Update the entries starting at the line with "Screen dimensions: 444x195" and ending at the line with "Looking at the screenshot, I should [916, 240].", replacing "Dashboard" with "Overview" and leaving everything else as it is.

Extracted records
--*--

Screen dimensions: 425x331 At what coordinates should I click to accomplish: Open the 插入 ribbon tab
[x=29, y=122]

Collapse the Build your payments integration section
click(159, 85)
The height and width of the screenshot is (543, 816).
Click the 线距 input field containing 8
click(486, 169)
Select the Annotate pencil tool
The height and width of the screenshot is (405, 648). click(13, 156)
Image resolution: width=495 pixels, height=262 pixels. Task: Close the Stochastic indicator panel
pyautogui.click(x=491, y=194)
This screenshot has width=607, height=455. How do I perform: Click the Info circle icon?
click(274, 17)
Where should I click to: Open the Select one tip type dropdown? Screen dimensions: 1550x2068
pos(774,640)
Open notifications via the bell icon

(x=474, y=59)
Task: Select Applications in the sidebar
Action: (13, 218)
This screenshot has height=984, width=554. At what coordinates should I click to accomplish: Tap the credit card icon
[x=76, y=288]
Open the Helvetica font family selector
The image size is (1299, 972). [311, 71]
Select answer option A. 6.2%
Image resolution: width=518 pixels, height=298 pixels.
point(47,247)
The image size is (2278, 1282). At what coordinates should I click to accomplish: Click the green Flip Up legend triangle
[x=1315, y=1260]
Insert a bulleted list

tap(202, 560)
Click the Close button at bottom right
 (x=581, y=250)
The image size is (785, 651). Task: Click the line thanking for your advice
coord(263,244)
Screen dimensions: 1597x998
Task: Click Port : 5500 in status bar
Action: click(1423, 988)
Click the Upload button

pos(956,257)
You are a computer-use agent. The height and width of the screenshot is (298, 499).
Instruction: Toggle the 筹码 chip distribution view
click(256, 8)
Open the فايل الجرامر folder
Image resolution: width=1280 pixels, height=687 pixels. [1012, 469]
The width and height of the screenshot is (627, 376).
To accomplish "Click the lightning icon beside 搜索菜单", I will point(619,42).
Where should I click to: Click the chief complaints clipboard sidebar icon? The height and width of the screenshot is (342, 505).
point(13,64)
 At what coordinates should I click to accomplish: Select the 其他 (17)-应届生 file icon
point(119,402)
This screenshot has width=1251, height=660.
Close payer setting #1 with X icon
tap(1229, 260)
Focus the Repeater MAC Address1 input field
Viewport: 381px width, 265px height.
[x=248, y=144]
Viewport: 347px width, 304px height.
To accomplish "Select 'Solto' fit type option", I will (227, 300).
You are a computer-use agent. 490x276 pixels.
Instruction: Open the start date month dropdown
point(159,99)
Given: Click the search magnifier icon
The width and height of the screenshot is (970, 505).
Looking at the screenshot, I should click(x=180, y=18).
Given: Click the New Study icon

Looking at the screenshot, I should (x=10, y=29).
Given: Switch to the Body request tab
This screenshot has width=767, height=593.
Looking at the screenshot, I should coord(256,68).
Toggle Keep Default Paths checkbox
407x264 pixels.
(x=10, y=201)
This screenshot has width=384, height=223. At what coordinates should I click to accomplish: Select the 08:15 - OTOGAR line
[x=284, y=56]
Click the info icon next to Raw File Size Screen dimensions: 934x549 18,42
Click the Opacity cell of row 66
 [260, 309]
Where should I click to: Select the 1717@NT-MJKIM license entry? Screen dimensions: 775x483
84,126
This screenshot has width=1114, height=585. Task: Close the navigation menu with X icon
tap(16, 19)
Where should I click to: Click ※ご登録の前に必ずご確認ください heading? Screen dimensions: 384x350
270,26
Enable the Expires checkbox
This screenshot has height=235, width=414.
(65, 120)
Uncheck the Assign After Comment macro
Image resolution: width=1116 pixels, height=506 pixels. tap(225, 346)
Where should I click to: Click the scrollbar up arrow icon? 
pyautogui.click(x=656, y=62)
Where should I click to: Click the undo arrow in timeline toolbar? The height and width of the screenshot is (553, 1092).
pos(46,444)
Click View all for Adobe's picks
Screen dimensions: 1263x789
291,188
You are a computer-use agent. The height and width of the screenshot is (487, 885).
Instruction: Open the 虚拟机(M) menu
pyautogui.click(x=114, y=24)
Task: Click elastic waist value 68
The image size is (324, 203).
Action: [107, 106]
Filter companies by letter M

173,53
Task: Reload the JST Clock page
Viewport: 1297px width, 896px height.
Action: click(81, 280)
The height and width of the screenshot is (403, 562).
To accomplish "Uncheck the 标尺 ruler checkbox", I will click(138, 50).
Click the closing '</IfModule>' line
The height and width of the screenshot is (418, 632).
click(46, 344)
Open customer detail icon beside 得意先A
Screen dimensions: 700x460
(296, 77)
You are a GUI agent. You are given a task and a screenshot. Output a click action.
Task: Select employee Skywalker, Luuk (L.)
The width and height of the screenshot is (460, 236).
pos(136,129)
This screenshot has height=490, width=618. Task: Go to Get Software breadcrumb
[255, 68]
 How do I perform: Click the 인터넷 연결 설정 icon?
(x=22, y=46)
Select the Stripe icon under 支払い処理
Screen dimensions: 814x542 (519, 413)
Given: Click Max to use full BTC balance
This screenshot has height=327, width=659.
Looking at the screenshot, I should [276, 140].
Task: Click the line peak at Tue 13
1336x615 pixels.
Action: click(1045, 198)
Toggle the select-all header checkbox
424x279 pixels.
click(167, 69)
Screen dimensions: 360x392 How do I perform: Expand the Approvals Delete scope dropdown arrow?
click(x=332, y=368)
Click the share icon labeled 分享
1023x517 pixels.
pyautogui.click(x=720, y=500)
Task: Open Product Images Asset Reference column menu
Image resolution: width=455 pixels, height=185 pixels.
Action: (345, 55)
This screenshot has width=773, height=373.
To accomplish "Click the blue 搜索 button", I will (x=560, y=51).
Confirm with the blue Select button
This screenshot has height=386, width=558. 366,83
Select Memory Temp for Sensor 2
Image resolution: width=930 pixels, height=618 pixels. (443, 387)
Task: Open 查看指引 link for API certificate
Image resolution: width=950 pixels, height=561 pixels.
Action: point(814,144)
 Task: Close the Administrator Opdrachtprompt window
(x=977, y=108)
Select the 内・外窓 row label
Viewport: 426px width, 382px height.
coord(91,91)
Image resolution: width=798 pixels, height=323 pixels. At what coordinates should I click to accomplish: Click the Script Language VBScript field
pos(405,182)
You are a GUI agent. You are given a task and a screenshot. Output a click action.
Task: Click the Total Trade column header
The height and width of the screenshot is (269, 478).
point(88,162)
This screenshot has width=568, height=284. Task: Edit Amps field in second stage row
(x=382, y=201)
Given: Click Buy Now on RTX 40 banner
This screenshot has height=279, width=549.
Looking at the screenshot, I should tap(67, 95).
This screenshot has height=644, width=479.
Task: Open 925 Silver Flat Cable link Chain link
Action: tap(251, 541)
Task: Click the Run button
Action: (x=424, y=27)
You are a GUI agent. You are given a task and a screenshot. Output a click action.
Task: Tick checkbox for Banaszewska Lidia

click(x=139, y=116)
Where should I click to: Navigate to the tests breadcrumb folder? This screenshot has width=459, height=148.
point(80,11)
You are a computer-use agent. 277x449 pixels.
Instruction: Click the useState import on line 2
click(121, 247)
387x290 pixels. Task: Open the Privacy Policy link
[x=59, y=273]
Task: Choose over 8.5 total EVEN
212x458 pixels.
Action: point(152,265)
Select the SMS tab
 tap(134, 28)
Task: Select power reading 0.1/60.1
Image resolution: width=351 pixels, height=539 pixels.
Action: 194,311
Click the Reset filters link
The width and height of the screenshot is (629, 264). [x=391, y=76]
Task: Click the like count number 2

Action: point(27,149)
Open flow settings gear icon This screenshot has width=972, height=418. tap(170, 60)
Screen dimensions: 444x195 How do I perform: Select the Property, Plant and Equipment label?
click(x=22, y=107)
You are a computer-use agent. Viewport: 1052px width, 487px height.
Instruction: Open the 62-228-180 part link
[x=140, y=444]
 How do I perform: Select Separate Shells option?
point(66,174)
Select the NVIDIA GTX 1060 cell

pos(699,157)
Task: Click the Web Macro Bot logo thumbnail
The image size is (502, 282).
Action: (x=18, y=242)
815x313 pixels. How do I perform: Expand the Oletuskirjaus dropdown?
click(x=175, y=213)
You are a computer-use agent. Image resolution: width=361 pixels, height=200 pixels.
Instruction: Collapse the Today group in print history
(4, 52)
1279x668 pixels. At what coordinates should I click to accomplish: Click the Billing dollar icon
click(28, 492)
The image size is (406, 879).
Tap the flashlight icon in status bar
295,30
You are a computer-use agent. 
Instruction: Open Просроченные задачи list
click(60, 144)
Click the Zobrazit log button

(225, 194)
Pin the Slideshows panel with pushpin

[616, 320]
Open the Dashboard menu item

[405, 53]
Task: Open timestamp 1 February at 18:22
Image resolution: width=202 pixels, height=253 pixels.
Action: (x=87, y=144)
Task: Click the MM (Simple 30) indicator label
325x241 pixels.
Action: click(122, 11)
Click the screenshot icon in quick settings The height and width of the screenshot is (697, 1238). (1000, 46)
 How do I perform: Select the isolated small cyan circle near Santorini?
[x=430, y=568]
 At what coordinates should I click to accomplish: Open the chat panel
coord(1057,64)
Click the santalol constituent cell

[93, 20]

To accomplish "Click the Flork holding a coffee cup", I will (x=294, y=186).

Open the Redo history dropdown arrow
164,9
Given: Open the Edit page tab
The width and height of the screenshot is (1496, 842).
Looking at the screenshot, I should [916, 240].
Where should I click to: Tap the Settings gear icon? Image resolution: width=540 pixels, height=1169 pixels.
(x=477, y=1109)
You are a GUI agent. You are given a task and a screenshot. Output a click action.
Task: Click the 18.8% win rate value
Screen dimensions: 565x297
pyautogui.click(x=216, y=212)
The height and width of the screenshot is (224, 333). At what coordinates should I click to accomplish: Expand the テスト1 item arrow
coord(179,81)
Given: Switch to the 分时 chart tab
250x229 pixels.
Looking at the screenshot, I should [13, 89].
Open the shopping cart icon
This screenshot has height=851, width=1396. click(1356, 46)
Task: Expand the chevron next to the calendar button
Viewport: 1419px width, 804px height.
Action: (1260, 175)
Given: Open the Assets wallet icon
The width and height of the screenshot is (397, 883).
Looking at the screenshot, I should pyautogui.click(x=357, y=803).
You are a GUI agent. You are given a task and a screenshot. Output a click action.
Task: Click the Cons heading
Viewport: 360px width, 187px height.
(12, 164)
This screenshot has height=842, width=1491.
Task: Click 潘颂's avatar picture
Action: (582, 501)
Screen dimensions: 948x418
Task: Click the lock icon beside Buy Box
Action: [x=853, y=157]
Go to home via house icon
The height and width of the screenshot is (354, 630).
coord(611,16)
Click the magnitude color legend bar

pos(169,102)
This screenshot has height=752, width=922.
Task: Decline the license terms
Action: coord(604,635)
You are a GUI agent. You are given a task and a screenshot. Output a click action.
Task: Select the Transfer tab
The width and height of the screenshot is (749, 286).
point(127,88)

--*--

● **Result below**
Screen dimensions: 444x195 How do I perform: Select the Property, Plant and Equipment label?
click(x=22, y=107)
You are a computer-use agent. Viewport: 1052px width, 487px height.
Instruction: Open the 62-228-180 part link
[x=140, y=444]
 How do I perform: Select Separate Shells option?
point(66,174)
Select the NVIDIA GTX 1060 cell

pos(699,157)
Task: Click the Web Macro Bot logo thumbnail
The image size is (502, 282).
Action: (x=18, y=242)
815x313 pixels. How do I perform: Expand the Oletuskirjaus dropdown?
click(x=175, y=213)
You are a computer-use agent. Image resolution: width=361 pixels, height=200 pixels.
Instruction: Collapse the Today group in print history
(4, 52)
1279x668 pixels. At what coordinates should I click to accomplish: Click the Billing dollar icon
click(28, 492)
The image size is (406, 879).
Tap the flashlight icon in status bar
295,30
You are a computer-use agent. 
Instruction: Open Просроченные задачи list
click(60, 144)
Click the Zobrazit log button

(225, 194)
Pin the Slideshows panel with pushpin

[616, 320]
Open the Overview menu item

[405, 53]
Task: Open timestamp 1 February at 18:22
Image resolution: width=202 pixels, height=253 pixels.
Action: (x=87, y=144)
Task: Click the MM (Simple 30) indicator label
325x241 pixels.
Action: click(122, 11)
Click the screenshot icon in quick settings The height and width of the screenshot is (697, 1238). (1000, 46)
 How do I perform: Select the isolated small cyan circle near Santorini?
[x=430, y=568]
 At what coordinates should I click to accomplish: Open the chat panel
coord(1057,64)
Click the santalol constituent cell

[93, 20]

To accomplish "Click the Flork holding a coffee cup", I will (x=294, y=186).

Open the Redo history dropdown arrow
164,9
Given: Open the Edit page tab
The width and height of the screenshot is (1496, 842).
Looking at the screenshot, I should [916, 240].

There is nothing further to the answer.